Illegal Immigration - A Federal Responsibility that Creates Texas-Size Problems for Texans
A lot of Texas politicians are quick to blame the federal government for the problems in Texas related to illegal immigration. While working with U.S. Border Watch, I have had the opportunity to speak with a lot of Texas elected officials about these problems, particularly those being faced in South Texas that are directly related to illegal immigration. Most often the response has been, immigration is a federal issue, we cannot enforce federal law.
That is only half true. Yes, illegal immigration is a federal issue, but when a team of illegal immigrants is hiking through a rancher's land in South Texas, it is not federal law that is being violated. It is Texas state law that is being violated. It's called trespassing. When these immigrants cut the wire fences and let cattle roam out onto our highways, it is not a violation of federal law. It is our state laws against vandalism and reckless endangerment that are being violated. When women are being raped and children molested, it is a violation of state law not federal law, yet "rape trees" like the one shown below are found by ranchers and border volunteers frequently.
South Texas "Rape Tree"
"Rape Trees" began showing up more and more frequently as human smuggling became big business for the drug cartels. Coyotes would frequently rape many of the women who were "in their care" while trafficking them into Texas. After raping the women, they would hang their bras or panties on these trees as trophies of their conquest. Each of these represent Texas crimes.

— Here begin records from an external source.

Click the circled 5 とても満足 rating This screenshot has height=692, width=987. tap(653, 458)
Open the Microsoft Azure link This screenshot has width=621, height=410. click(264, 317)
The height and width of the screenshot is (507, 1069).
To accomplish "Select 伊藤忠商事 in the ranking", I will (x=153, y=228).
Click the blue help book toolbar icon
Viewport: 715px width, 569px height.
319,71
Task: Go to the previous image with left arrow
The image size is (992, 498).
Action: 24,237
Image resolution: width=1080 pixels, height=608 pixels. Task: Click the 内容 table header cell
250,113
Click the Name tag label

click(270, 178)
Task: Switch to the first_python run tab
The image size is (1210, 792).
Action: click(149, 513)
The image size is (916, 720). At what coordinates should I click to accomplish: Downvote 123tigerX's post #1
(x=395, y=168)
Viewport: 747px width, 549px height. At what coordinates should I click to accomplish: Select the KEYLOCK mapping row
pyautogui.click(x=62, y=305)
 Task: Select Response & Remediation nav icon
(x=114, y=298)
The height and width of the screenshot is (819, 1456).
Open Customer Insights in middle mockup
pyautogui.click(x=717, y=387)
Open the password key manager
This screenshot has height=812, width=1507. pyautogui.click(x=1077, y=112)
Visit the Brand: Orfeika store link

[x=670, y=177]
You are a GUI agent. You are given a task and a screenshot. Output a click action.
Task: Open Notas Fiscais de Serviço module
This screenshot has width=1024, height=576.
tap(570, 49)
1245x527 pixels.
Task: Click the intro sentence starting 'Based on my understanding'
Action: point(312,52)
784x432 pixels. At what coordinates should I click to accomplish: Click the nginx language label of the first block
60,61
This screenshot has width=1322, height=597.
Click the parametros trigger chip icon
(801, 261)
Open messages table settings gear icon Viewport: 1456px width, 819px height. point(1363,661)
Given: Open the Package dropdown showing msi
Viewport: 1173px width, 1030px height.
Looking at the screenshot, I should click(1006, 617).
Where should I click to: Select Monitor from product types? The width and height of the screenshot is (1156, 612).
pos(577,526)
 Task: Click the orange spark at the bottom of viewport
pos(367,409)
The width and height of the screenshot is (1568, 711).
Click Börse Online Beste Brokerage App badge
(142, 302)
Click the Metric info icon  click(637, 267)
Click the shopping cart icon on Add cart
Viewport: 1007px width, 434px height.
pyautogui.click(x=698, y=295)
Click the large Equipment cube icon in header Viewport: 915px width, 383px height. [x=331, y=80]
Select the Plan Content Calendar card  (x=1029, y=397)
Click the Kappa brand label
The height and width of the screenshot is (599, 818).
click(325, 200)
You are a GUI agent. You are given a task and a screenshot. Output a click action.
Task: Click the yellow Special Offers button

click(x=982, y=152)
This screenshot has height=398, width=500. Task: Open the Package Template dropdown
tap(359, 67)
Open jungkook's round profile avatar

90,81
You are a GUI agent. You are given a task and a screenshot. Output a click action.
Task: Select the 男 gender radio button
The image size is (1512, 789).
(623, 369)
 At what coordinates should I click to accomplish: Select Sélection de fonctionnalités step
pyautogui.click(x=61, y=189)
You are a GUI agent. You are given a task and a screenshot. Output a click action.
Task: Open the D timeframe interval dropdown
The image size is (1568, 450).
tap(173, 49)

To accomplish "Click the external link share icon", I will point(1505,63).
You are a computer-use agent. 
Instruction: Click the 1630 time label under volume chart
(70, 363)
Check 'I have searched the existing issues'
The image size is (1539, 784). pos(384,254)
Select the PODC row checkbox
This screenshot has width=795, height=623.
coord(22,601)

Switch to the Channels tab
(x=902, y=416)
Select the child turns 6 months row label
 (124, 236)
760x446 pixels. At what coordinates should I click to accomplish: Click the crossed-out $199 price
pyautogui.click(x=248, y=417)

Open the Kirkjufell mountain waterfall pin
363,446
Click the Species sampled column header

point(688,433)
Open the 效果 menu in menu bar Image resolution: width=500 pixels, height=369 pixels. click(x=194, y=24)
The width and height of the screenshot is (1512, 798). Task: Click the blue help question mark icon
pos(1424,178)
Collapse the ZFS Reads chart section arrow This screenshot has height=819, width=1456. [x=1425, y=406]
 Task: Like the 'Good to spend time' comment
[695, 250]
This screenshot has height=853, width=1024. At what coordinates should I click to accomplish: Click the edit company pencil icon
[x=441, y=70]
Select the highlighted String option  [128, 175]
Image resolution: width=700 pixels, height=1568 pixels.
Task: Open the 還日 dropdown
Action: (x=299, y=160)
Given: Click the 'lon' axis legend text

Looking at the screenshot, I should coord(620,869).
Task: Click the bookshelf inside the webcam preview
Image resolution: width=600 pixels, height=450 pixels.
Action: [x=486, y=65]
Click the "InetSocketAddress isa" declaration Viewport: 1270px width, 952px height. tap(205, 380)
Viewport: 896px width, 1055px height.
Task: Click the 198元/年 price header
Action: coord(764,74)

At a meeting of the Downtown Houston Pachyderm Club, I asked State Representative Dan Branch a question about what would he do as Texas Attorney General to deal with the problem of illegal immigration. I got a vague answer about how this is a federal problem and that he would sue the federal government to recoup the costs associated with illegal immigration. After I quit yawning, I thought back to the answer Texas Railroad Commission Chairman Barry Smitherman gave to the same question.
In an interview I posted on Sept 3rd, I asked Smitherman what role the Texas Attorney General should play in this critical problem for Texans.
"This will be a priority of my office," he stated. Smitherman explained he will, "provide our resources [Texas AG resources] to border DA’s and border sheriffs. The Attorney General’s office does not have primary jurisdiction for prosecuting crimes, but we can be brought in to assist a local DA, or we can take over a case if we are so requested."
He said he would make law enforcement along the border aware that his office wants to help them prosecute crimes. "And I mean all crime. Think of it as New York City did with the broken windows prosecution. I don’t care if you’re jaywalking, if you’re trespassing, if you’re littering, much less DWI, assault, any crime, we need to prosecute, because if we can’t deport illegal aliens, we can certainly put the ones that are breaking the law in jail, and send a clear message: if you’re coming to America, you have to obey the law."
This is where experience matters. You see, Barry Smitherman was a prosecutor. He thinks and acts like a prosecutor. He understands the limited resources that prosecutors in small counties like those in South Texas have to deal with and why it is important to provide assistance from the state level.
When I dove deeper with a follow up question on this topic about how he would actually do this, he responded with a direct and on-point response and never once tried to deflect responsibility to the federal government.
"We should create a unit that would specialize in assisting local DAs to prosecute these crimes," Smitherman responded. "You described it perfectly. What happens is someone comes and they cut a fence or they tear down a fence, they go through a pasture, they stop and have a camp, they litter, they leave all of their remains, then they may break the water well, or otherwise damage the property, maybe break into a shed, steal some equipment – those are all state crimes. They all need to be prosecuted. We don’t need to create a new law, the laws are already there. We just need to put people to work on those cases, putting people in jail."
This is what we need in a Texas Attorney General. Smitherman thinks like a prosecutor because he has been a prosecutor. Smitherman understands how to deploy the resources of a state agency because he has run two very large and powerful state agencies. Smitherman understands the problems facing ranchers in South Texas because he has worked closely with them in the past.
Illegal immigration is a federal issue. But, it is the government of the State of Texas that is responsible for the safety of Texans, not the federal government. We need to challenge all candidates for public office on this issue and ask them directly - How will you use your office to protect the citizens of Texas? And then, don't accept a non-answer answer to your question. Drill down and get specifics.